The problem with farmed seafood

Alternative Feeds for Aquaculture

  • Black soldier fly larvae repeatedly cited as a promising fish feed: turn agricultural waste into protein and fertilizer, can be farmed at scale, and are already used commercially.
  • Duckweed and algae suggested as fast-growing, high‑density protein sources that could replace fishmeal and provide omega‑3s, especially if production is automated.
  • Some confusion and correction around “algae oil”: industrial omega‑3 oil often comes from Schizochytrium (a non‑photosynthetic microbe fed on sugars/waste), so its climate benefit is mainly replacing fish oil, not carbon capture.
  • Concern that algae’s “100% consumable mass” is overstated and that nutrient content, taste, and digestibility also matter.

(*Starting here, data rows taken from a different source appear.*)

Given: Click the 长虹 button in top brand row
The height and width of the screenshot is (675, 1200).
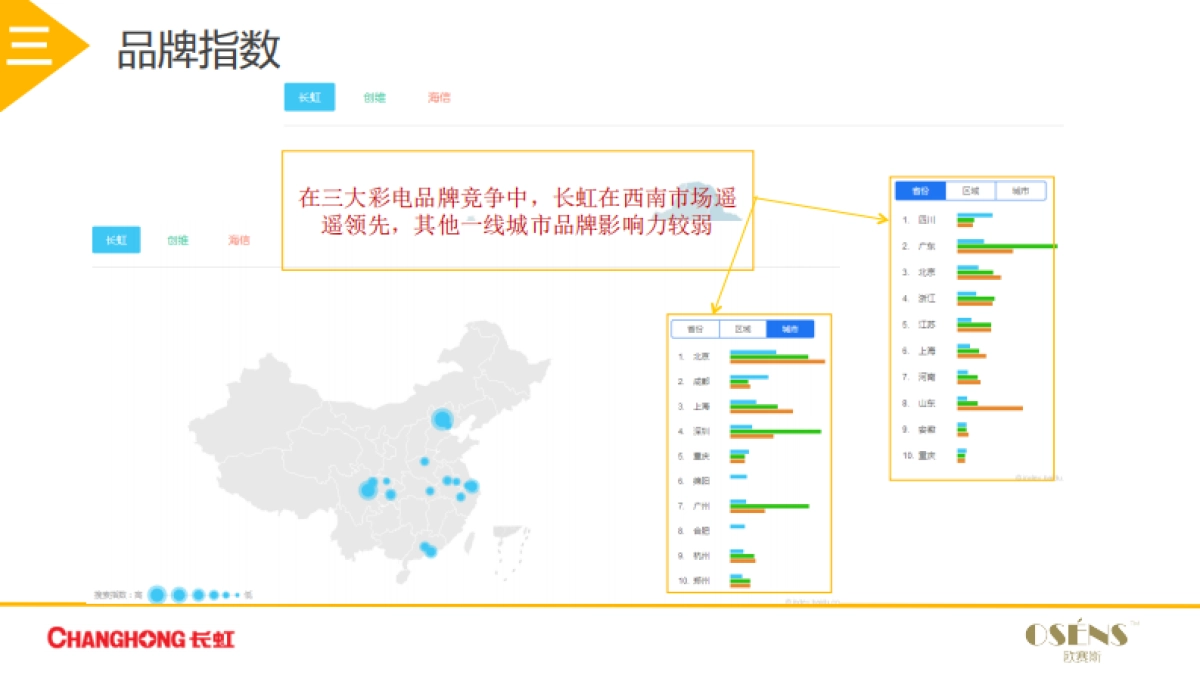Looking at the screenshot, I should click(309, 97).
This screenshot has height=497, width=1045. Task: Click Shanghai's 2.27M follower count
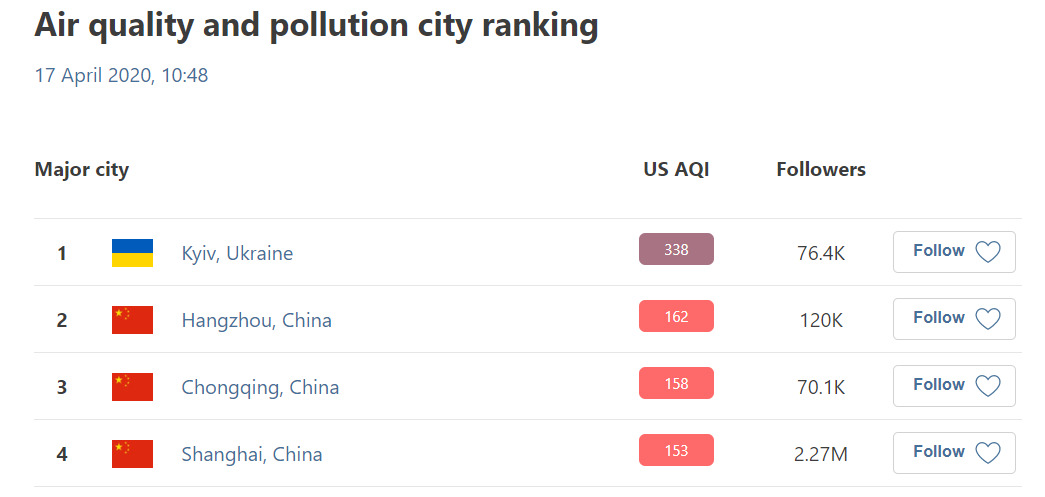pyautogui.click(x=821, y=454)
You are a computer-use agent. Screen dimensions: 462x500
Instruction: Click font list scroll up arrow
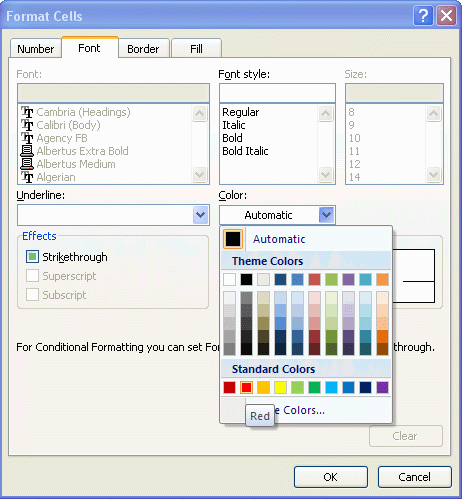tap(199, 113)
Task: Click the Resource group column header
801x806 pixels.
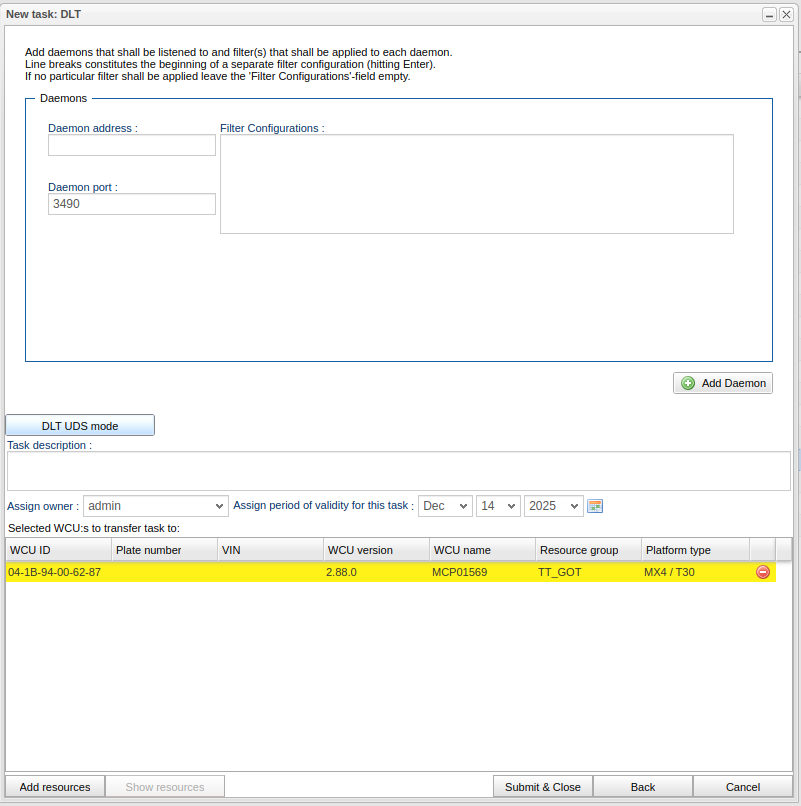Action: [587, 550]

Carbon, Climate, and Food Systems

  • Debate over whether algae‑based feeds materially help with CO₂: most ingested carbon is exhaled as CO₂; real gains come from not burning fossil carbon and from protecting natural sinks.
  • Some argue marine systems (sinking biomass, shells) are important long-term carbon sinks that fishing can disrupt.
  • Side discussion on livestock emissions, especially cattle and grass‑fed vs grain‑fed beef, and how land-use change and methane dominate their climate impact.
  • Broader point: greenhouse gas metrics alone don’t capture all sustainability issues (e.g., habitat loss, runoff, pesticides).

Wild vs Farmed Fish and What to Eat

  • Several commenters argue we should “just eat forage fish” (sardines, anchovies, sprats) directly instead of feeding them to farmed salmon, with bonus of lower mercury.
  • Taste and texture are a major criticism of farmed salmon: often described as paler, mushier, fattier in the “wrong” way, and less flavorful than wild. Others report the opposite experience or prefer consistent premium farmed lines.
  • Farmed shrimp from low‑regulation countries described as heavily polluting and poorly managed; one inland Spanish shrimp farm is discussed as a technical curiosity.
  • Some see farmed fish (especially in regulated regions) as relatively low‑GHG protein; others call it “garbage” in practice due to antibiotics, feed quality, and ecosystem impacts.

Aquaculture Practices, Policy, and Certification

  • Core problem framed as “how we farm” more than the concept itself: sea‑lice spread, chemical treatments, pollution, and feedback loops harming wild stocks.
  • Chinese distant‑water fleets provoke a heated subthread: one side calls them de facto “acts of war”; the other stresses they mostly fish in international waters under existing law and are not uniquely bad compared to other nations’ fleets.
  • Best Aquaculture Practices (BAP) mentioned as a certification system trying to tighten standards for farms and feed mills over time.

Alternatives and Future Directions

  • Environmental NGOs criticized for saying only what not to do; defenders list actions like documenting illegal fishing and promoting gear/method changes.
  • Some advocate drastically reducing or eliminating seafood consumption; others say this is unrealistic and argue for “harm reduction” via better species and production choices.
  • Lab‑grown/cultivated salmon is described as promising but currently expensive, with open questions about feed inputs and scalability.
  • Insects for feed (especially black soldier fly larvae) seen as low‑tech, already‑workable for certain species (trout, chickens).
  • Oysters and other farmed shellfish praised as net water cleaners and ecologically positive; others argue they’re overpriced, overhyped “poor man’s food turned luxury.”